Messing around with the LSx combustion chambers isn't a thing where just anyone can make measurable improvements in their garage. Milling the heads on a 4.8 will get you up to 10.0:1 SCR, but putting 4.8 pistons in a 5.3 with milled heads will get you up to 10.5:1. Still not that good.
GM did one R&D 'vette with a AFM LS2 that did 35 MPG, then didn't put that exact combo into production.
But you need to get the cranking compression around 200 PSI with the most SCR you can, this will let you spec a healthier cam to help with the 800 HP goal.
A 5.3 can't pull 65 MPH at much less than 1300 RPM in a 4th gen f-body, and a 3.25:1 axle is likely to have you considering swapping in a 2.97:1 first gear in your T56 even with turbocharging, for driveability's sake.
Those 315/35 drag radials aren't enough to hook 800 HP, and they're too wide for any MPG. Put some 225s on the 16x8s that GM put on the non-SS, there's your MPG rubber.

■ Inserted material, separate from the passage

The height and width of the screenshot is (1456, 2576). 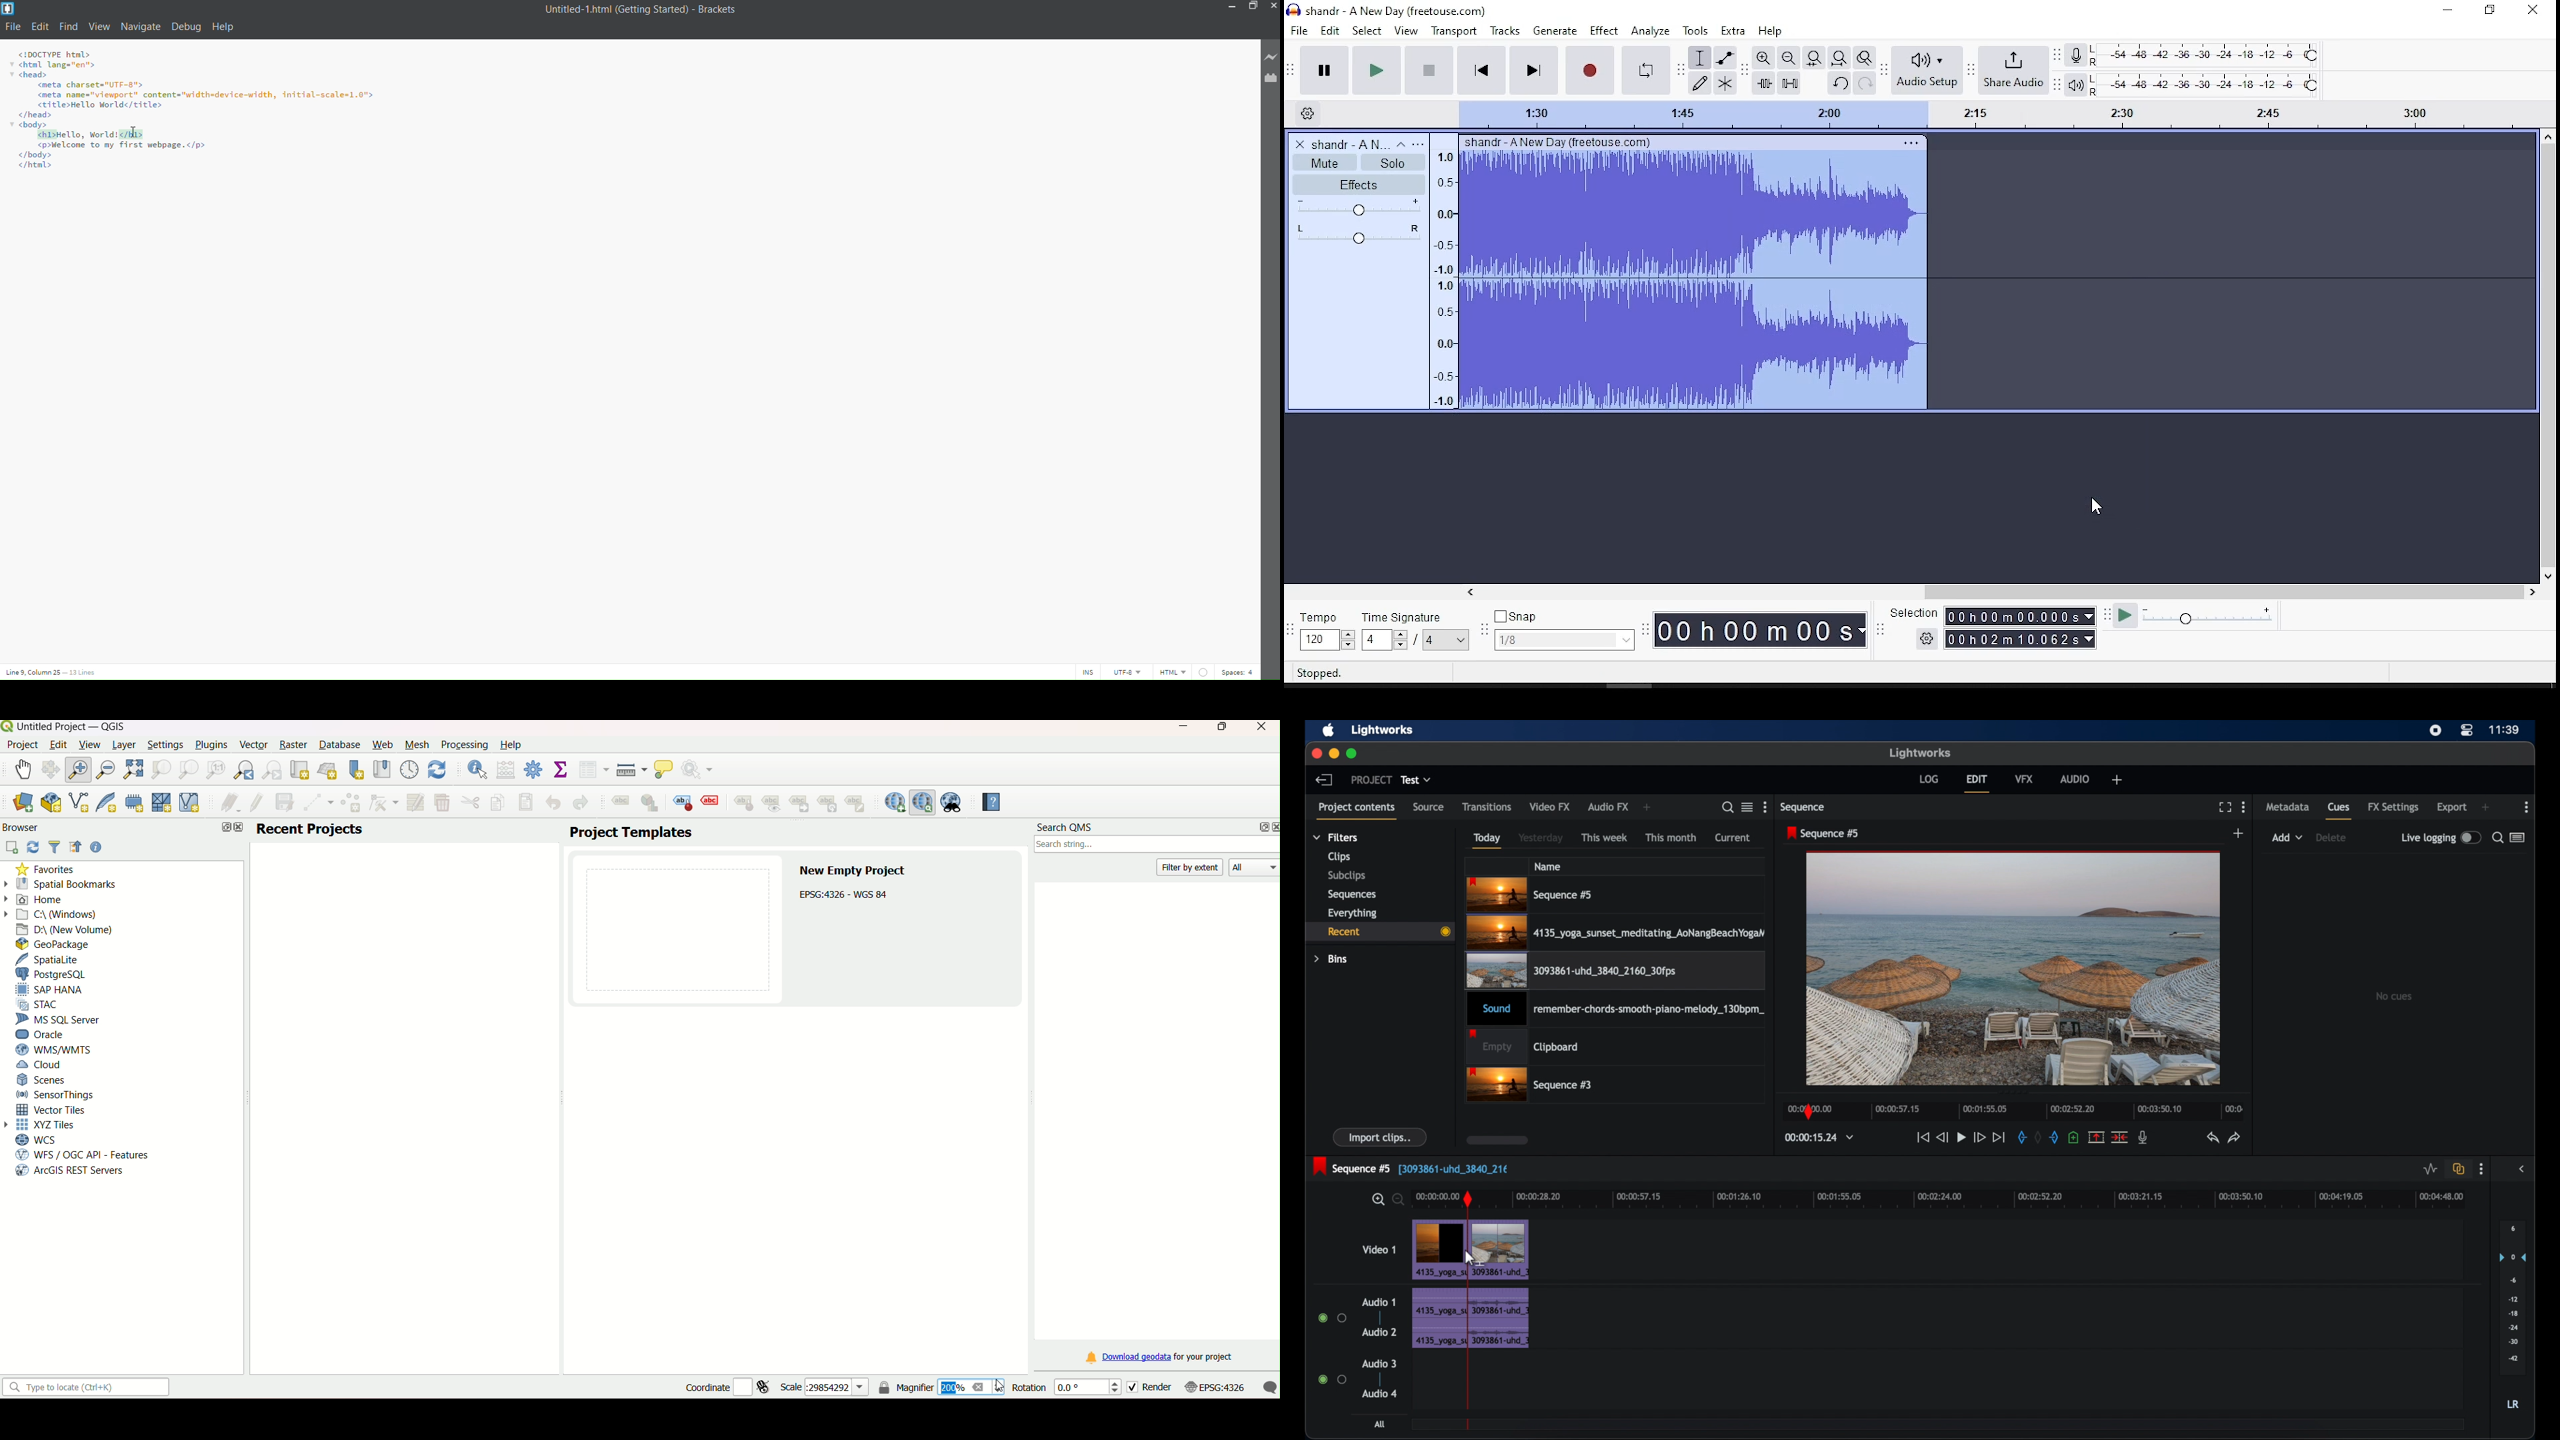 What do you see at coordinates (1747, 807) in the screenshot?
I see `toggle list or tile view` at bounding box center [1747, 807].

Toyo's 345/40R17 drag radials are cheap and sticky, but are so wide that pinching them onto your 11-inch wheels will give you no more contact patch than you have now. You can get some 9.5s widened, but then you need mini-tubs, offset trailing arms, and more. Better to just get real wrinkle-wall drag slicks for when you aren't after MPG.
Trying to have this cake and eat it too would be easier if you sell the Camaro and start over with a Miata.
Running 10.5:1 with boost is no problem if you polish the chambers, polish the piston crowns, and have a small fuel cell for race gas for when the turbos spool up. Better to try 2 small turbos than a big single for what you're after.
50 MPG is mostly about aero drag, and your 'maro has way too much of it.
I'm guessing you're probably running 275/40s on 17x9.5s on the front for some cornering ability, which is the Camaro's advantage over Mustangs, but the Miata will pull more Gs, meaning take the same curves faster, on narrower tires, further increasing its aero drag advantage. It's narrower, and that's most of its other drag advantage. A Miata being lighter means you don't need so much power to run 9s in the quarter, so the 275s that a Miata can fit without mini-tubbing it mean less need to have slicks.
There are plenty of aluminum-block 5.3s out there, and these have proven adequate to 1500 HP with no detonation ever. They're a couple hundred dollars more than the iron-block, but necessary for such a goal.
If you must, you can put the 4.8 crank and rods in to make an aluminum-block 4.8, so long as you don't start with the LS4 version, you need the truck version, not the FWD car version.
You can spec a cam that'll increase your cranking compression, and still make more HP than stock, and pull past 6500 RPM. The specs aren't what most would guess. But the turbos are there to make the HP, they can't make the cranking compression at cruise. The cam can't make the desired HP without the turbos. So don't choose a HP cam to keep the boost pressure down, just dial up the boost with the cam the MPG requires.
Once you save what you want out of the Camaro, the shell should sell for enough to buy an unloved Miata, but you may have to search far and long.
Lastly, if you could make a 502 big block pull 65 MPH at 500 RPM, it still wouldn't get the MPG of a 125 at 2000 RPM, even with peanut-purt or Feuling center-fire heads, or ThunderPower heads with half the ports blocked. It's too far below the engine's efficiency range. so the 4.8 is a good start, and it can hold big power for cheap, but there's a guy on Fiero - Pontiac's Mid-Engine Sportscar that has a turbo L67 3.8L doing low 9s and doing MPG well into the 40s. So abandoning the LSx entirely is worth considering. Copy FieroX's L67 into a Miata, and do it cheaper than your Camaro will sell for as is.